Directions for this task: Every record must be output verbatim in the reply.

Stored items
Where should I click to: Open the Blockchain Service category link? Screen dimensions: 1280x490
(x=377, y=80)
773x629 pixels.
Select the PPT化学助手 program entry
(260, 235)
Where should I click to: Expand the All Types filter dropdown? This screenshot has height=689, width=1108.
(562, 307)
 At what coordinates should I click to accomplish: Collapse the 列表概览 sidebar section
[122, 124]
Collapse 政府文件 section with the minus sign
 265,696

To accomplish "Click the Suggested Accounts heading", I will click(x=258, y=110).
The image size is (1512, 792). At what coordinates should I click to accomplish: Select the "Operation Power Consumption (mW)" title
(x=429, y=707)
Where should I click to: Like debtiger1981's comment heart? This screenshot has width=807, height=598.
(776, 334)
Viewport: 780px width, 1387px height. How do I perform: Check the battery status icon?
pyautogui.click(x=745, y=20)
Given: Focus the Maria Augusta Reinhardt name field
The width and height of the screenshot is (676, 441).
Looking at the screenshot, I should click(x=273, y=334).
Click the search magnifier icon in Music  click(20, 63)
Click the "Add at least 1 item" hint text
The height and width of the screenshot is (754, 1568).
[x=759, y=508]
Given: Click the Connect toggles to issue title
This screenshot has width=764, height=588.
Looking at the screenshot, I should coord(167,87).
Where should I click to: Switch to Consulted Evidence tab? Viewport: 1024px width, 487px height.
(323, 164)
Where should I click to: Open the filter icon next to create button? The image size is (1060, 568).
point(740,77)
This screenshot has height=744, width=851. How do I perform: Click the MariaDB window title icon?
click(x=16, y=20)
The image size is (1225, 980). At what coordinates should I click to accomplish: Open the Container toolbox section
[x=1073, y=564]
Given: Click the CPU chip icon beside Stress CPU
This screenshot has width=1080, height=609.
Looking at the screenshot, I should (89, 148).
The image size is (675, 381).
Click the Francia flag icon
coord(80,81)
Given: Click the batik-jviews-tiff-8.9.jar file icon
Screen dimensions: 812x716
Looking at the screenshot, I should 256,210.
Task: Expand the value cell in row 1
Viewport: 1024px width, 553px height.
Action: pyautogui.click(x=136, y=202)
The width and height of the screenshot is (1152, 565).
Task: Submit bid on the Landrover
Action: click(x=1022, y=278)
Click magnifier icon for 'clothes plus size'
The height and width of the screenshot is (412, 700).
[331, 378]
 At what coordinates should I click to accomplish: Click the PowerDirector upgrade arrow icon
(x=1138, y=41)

Response to this exercise:
Where should I click to: Open the Blockchain Service category link? Screen dimensions: 1280x490
(x=377, y=80)
773x629 pixels.
Select the PPT化学助手 program entry
(260, 235)
Where should I click to: Expand the All Types filter dropdown? This screenshot has height=689, width=1108.
(562, 307)
 At what coordinates should I click to accomplish: Collapse the 列表概览 sidebar section
[122, 124]
Collapse 政府文件 section with the minus sign
 265,696

To accomplish "Click the Suggested Accounts heading", I will click(x=258, y=110).
The image size is (1512, 792). At what coordinates should I click to accomplish: Select the "Operation Power Consumption (mW)" title
(x=429, y=707)
Where should I click to: Like debtiger1981's comment heart? This screenshot has width=807, height=598.
(776, 334)
Viewport: 780px width, 1387px height. How do I perform: Check the battery status icon?
pyautogui.click(x=745, y=20)
Given: Focus the Maria Augusta Reinhardt name field
The width and height of the screenshot is (676, 441).
Looking at the screenshot, I should click(x=273, y=334).
Click the search magnifier icon in Music  click(20, 63)
Click the "Add at least 1 item" hint text
The height and width of the screenshot is (754, 1568).
[x=759, y=508]
Given: Click the Connect toggles to issue title
This screenshot has width=764, height=588.
Looking at the screenshot, I should coord(167,87).
Where should I click to: Switch to Consulted Evidence tab? Viewport: 1024px width, 487px height.
(323, 164)
Where should I click to: Open the filter icon next to create button? The image size is (1060, 568).
point(740,77)
This screenshot has height=744, width=851. How do I perform: Click the MariaDB window title icon?
click(x=16, y=20)
The image size is (1225, 980). At what coordinates should I click to accomplish: Open the Container toolbox section
[x=1073, y=564]
Given: Click the CPU chip icon beside Stress CPU
This screenshot has width=1080, height=609.
Looking at the screenshot, I should (89, 148).
The image size is (675, 381).
Click the Francia flag icon
coord(80,81)
Given: Click the batik-jviews-tiff-8.9.jar file icon
Screen dimensions: 812x716
Looking at the screenshot, I should 256,210.
Task: Expand the value cell in row 1
Viewport: 1024px width, 553px height.
Action: pyautogui.click(x=136, y=202)
The width and height of the screenshot is (1152, 565).
Task: Submit bid on the Landrover
Action: click(x=1022, y=278)
Click magnifier icon for 'clothes plus size'
The height and width of the screenshot is (412, 700).
[331, 378]
 At what coordinates should I click to accomplish: Click the PowerDirector upgrade arrow icon
(x=1138, y=41)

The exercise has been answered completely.